Selected passage »
Natural language is software

February 23, 2025 · 10 min read

Producer, software developer

When writing software, the longer we spend our lvies doing it, the more we often encounter tradeoffs in information, like abstraction and locality of behavior (LoB).

The core principle of abstraction is "Do not repeat yourself (DRY)". Meaning, we should avoid duplicating code and import whenever you need to.

The tradeoff is that behaviors get inherited too often, to the point where making any local changes become inflexible.

The most common example will be Bootstrap CSS. It tries hard to not repeat itself, so you have class components all stuffed within a style.css file.

The issue happens when you want to change the look of a component. You have to go through the entire file and find the class you want to change. Often you realize there is a lot of collisions of CSS between different class names, EG: .table-striped, .table-striped-primary, table-dark-primary, inheriting from .table.

At some point you forget which one does what, which one inherits which CSS, and you end up with a mess.

Tailwind CSS solves this by describing all the styles within the same file. EG: class="bg-blue-500 text-white outline-none transtion-all duration-100 pd-1".

The problem with Tailwind CSS is that it is repetivive, so your code is very unreadable. When you work on both Bootstrap and Tailwind, inevitably you find that both suck for different reasons -- there is an inherent tradeoff between abstraction and locality of behavior.

How this relate to natural language?

If you really paid attention, you notice that a lot of natural language we use take for granted of these principles.

You see "abstration", "LoB", and "collisions" happening all the time.

I will share the 3 language I'm most familiar with, being English, Japanese, and Chinese and show how each natural language overcome its encoding challenges, and how many of their problems can predict the problems of software projects that do share common traits with those natural languages.

From functional to object-oriented

In software development, the transition from functional programming (FP) to object-oriented programming (OOP) is an evolution to manage complexity.

FP emphasizes pure functions, meaning functions do not modify variables but instead generate new ones as an output. Pure functions are "pure" because they always return the same output for the same argument values. In effect, it serves as a very simple motif for any program.

Task directions » Resume the essay on natural language and software, picking up after its final sentence. The listing that follows was taken from a separate source.

Supplied data »

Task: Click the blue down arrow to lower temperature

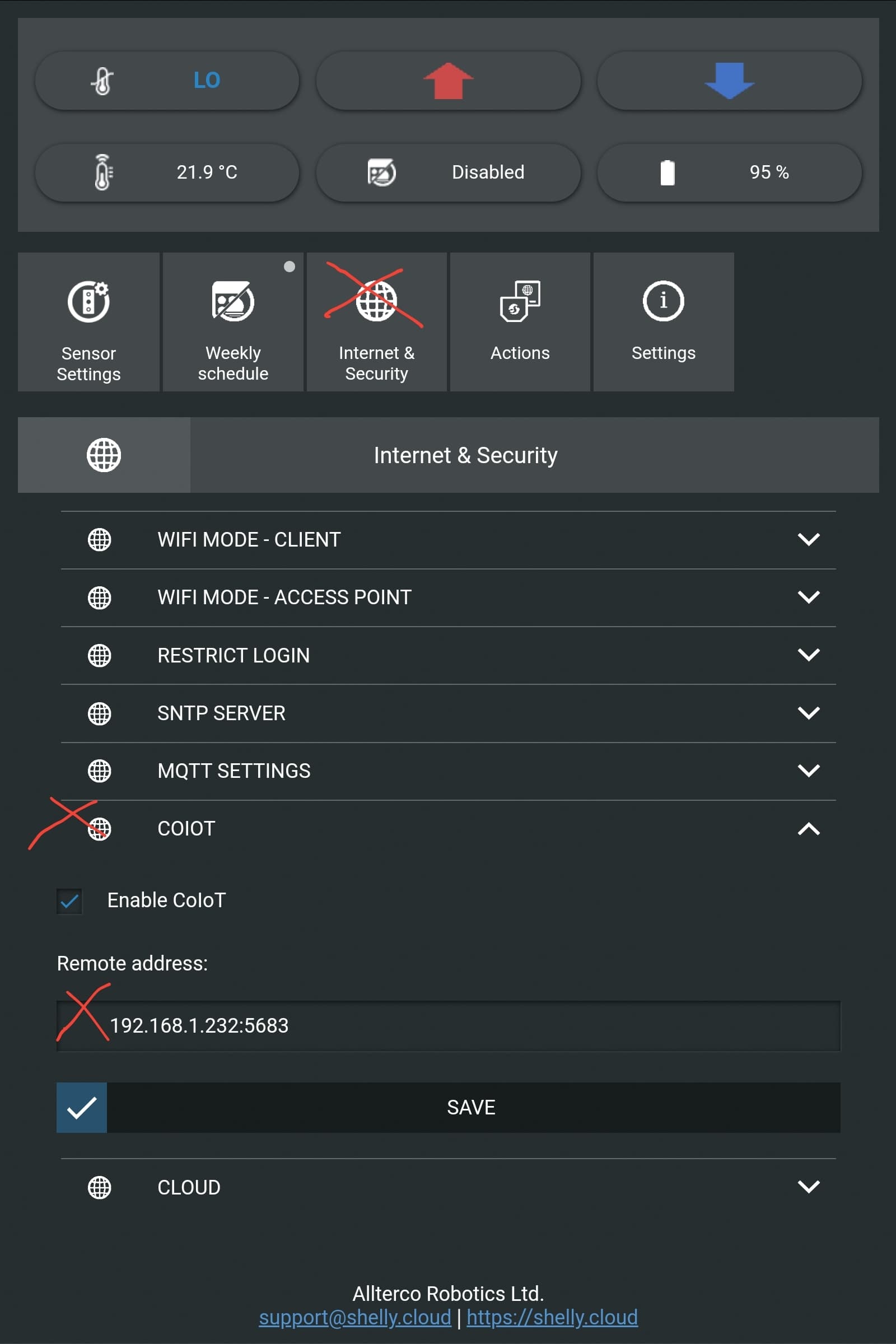Action: click(x=729, y=81)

Written answer »
OOP focuses on encapsulation, inheritance, and polymorphism, so state changes are supported and behavior can be extended.

The natural language equivalent of FP is the use of alphabets (English), character strokes (Chinese), hiragana (Japanese) to convey meaning.

However, users of the natural language will eventually realize that using only basic building blocks result in lots of redundancy. Also, if the sequence of characters repeats too often, it also gets confusing to interpret.

A programmer that deals with a functional programming framework will also come to feel the same problem after working on the project long enough (redudancy, confusion during long sequences.)

The natural language equivalent of OOP is the use of prefixes, suffixes, and roots to convey meaning.

Linear extensions in object (EN)

In English, words are often built from smaller parts, almost like how LEGO pieces fit together to make something bigger. Take the word "carbon monoxide" as an example. Each part of the word means something specific:

Carbon: a type of element
Mono: meaning "one"
Oxide: a type of compound derived from oxygen element

When you put these pieces together, they form a new word that tells you it's a compound made of one carbon atom. Even if you're not a chemistry expert, the word gives you clues about what it means!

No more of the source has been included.